Lo stesso sconcerto incuriosito di fronte e tanta indignazione sembra provarlo, leggendo la sua intervista del 16 gennaio al quotidiano Die Zeit, Olaf Scholz, Sindaco della Città Stato e Presidente del Land. Uomo forte della SPD nazionale, ex Ministro del Lavoro fino al 2009 nel primo Governo Merkel, Leader incontrastato del partito ad Amburgo, Scholz è determinato, energico, volitivo. Se lo stereotipo vuole gli amburghesi freddi, controllati e razionali, Olaf Scholz non fa certo eccezione. Stile e contenuti della recente politica tedesca, in fondo, sembrano compresi in un solo aggettivo: “vernünftig”, ragionevole. È stata la parola più frequentemente utilizzata per descrivere processo e risultato delle negoziazioni che hanno portato al Patto di Governo della Grande Coalizione negli scorsi mesi, ed è la misura e il parametro di una recente politica tedesca, forse poco coraggiosa ed immaginativa, per questo anche pericolosa, di certo alla ricerca di equilibrio. Siamo lontani anni luce dagli appelli alla piazza e dallo stile parossistico di un certo populismo europeo.

Sulla “Gefahrengebiet” Scholz è tranquillo e lievemente sconcertato dal clamore sollevato. Si tratta per lui fondamentalmente di una misura efficace, come i fatti hanno dimostrato. Più importante, per Scholz, è la rimozione delle cause dello scontento – certo non quello delle frange estreme che restano irraggiungibili alla voce della ragione, in spazi comunicativi separati, dice testualmente. Mantenere la pace sociale, uno degli obiettivi dichiarati del suo mandato, è possibile attraverso azioni e decisioni di buon governo. In concreto, Scholz ricorda gli sforzi del Senato – così si chiama il Governo locale – per calmierare il mercato immobiliare nella città-stato, uno dei più vivaci della Germania,  contenendo in particolare i prezzi degli affitti. Analogamente il Governo ha imposto ai costruttori di riservare almeno un terzo dei nuovi alloggi realizzati a destinazioni di edilizia popolare.

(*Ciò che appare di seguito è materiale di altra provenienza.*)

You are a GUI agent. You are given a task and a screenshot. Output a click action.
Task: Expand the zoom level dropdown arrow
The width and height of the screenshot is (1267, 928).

Personalmente, ho incontrato Olaf Scholz una sola volta, lo scorso 3 dicembre in occasione della Conferenza Regionale della SPD, indetta per presentare agli iscritti il contenuto del Patto di Coalizione negoziato a Berlino.Ad affrontare dal palco gli oltre mille iscritti e la stampa erano in tre:  Sigmar Gabriel, Olaf Scholz e Aydan  Özoguz. Tutti e tre reduci delle negoziazioni appena concluse, tutti con un ruolo forte nella gestione del nuovo corso. Sigmar Gabriel e Aydan Özoguz direttamente al  governo, Vice Cancelliere, Ministro dell’Economia e dell’Energia lui; prima donna di origini turche con la responsabilità di un dicastero, quello dell’integrazione, lei. Del Sindaco ho già detto sopra.

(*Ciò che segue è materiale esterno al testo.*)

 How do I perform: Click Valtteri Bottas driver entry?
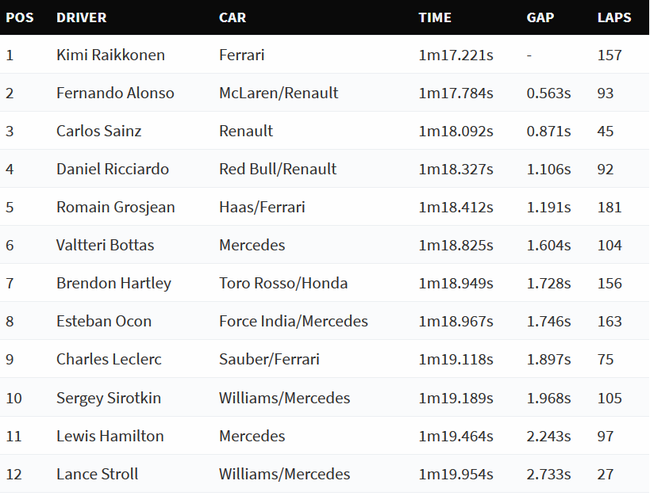[105, 245]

Con lui, avrò modo di intrattenermi qualche minuto, alla fine dell’incontro, per porgli una domanda sul populismo montante, le incipienti elezioni europee e la sua visione dell’integrazione futura. Abbiamo ancora una chance?. Il Sindaco Governatore è misuratamente ottimista. Se siamo arrivati fino a qui, dice diplomaticamente, l’Europa non si sgretolerà.

Helmut Schmidt forse avrebbe qualche timore al riguardo.